§ **Goal of the exercise**
Once the line with "Image resolution: width=706" is found in the material, write out that line and every later line exactly, through the end.
Start of Supplied information
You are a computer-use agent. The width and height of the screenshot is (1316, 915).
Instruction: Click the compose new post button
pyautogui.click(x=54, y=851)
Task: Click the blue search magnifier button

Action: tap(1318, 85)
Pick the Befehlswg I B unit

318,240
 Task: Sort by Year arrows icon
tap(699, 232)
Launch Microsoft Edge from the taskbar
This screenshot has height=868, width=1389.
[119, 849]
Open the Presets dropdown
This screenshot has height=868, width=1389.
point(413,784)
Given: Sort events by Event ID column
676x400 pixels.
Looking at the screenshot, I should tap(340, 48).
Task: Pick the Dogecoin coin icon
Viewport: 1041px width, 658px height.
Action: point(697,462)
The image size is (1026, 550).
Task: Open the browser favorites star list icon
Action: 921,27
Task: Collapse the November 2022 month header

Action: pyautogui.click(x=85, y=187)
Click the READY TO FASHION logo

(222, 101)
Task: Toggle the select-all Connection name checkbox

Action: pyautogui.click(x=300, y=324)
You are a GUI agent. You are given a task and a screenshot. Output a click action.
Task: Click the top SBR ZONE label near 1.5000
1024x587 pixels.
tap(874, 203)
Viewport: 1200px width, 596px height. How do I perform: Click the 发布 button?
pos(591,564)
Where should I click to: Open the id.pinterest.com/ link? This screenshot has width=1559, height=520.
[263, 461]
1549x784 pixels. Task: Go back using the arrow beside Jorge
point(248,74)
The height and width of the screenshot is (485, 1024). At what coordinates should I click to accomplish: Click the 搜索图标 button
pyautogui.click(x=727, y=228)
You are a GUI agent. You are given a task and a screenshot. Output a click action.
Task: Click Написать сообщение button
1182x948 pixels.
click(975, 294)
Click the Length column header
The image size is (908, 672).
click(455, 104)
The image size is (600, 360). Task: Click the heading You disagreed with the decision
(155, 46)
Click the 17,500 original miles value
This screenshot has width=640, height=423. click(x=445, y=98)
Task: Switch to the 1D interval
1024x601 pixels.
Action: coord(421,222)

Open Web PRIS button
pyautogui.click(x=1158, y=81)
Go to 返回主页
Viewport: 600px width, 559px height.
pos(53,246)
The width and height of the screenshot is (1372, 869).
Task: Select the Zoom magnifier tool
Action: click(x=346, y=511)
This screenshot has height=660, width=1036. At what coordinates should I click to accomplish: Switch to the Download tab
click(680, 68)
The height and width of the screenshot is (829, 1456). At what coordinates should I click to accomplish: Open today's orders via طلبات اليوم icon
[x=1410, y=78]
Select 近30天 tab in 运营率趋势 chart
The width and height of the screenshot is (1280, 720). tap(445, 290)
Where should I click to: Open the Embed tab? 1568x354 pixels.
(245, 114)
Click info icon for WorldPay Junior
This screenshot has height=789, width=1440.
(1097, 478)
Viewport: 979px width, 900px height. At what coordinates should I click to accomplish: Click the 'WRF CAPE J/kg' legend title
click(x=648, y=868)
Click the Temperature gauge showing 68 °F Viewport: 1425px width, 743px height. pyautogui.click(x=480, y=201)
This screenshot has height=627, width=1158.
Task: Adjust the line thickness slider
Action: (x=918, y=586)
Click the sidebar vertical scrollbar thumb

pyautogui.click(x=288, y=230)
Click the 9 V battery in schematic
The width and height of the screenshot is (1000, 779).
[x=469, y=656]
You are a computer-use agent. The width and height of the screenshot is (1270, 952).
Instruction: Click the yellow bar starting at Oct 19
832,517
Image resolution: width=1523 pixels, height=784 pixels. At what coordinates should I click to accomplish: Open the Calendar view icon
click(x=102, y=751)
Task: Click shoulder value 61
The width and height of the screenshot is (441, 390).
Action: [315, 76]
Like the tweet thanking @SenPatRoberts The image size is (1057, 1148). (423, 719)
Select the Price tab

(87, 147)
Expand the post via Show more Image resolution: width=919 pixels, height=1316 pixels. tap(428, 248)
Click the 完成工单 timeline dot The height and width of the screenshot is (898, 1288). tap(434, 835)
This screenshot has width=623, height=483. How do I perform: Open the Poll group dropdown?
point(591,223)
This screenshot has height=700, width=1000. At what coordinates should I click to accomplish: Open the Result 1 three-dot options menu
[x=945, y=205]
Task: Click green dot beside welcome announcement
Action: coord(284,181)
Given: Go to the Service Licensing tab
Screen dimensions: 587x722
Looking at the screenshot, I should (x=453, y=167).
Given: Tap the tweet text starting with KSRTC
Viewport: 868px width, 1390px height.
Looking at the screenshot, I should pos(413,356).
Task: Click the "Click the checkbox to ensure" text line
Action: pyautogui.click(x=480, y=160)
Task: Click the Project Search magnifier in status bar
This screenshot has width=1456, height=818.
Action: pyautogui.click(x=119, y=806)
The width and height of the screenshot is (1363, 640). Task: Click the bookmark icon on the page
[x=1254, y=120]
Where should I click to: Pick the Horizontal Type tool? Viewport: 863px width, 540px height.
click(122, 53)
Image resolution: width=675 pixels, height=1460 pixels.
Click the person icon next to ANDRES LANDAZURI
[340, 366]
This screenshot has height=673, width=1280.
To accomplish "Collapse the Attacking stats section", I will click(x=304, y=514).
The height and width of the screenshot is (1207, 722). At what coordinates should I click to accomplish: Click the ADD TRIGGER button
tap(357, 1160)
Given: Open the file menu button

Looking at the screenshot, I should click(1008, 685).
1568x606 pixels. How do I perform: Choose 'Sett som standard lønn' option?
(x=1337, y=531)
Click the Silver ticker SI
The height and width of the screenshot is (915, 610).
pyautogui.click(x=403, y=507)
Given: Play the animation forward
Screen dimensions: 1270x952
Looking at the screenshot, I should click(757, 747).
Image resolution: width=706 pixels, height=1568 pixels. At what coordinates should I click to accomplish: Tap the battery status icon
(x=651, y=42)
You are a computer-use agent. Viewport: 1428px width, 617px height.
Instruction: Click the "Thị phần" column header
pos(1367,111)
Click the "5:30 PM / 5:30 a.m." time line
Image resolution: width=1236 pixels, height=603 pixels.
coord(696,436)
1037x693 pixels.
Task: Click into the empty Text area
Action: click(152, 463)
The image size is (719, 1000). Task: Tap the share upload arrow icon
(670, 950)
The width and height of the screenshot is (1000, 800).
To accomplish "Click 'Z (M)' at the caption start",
End of Supplied information
§ **Output below**
Image resolution: width=706 pixels, height=1568 pixels. At what coordinates should I click to accomplish: Tap the battery status icon
(x=651, y=42)
You are a computer-use agent. Viewport: 1428px width, 617px height.
Instruction: Click the "Thị phần" column header
pos(1367,111)
Click the "5:30 PM / 5:30 a.m." time line
Image resolution: width=1236 pixels, height=603 pixels.
coord(696,436)
1037x693 pixels.
Task: Click into the empty Text area
Action: click(152, 463)
The image size is (719, 1000). Task: Tap the share upload arrow icon
(670, 950)
The width and height of the screenshot is (1000, 800).
To accomplish "Click 'Z (M)' at the caption start",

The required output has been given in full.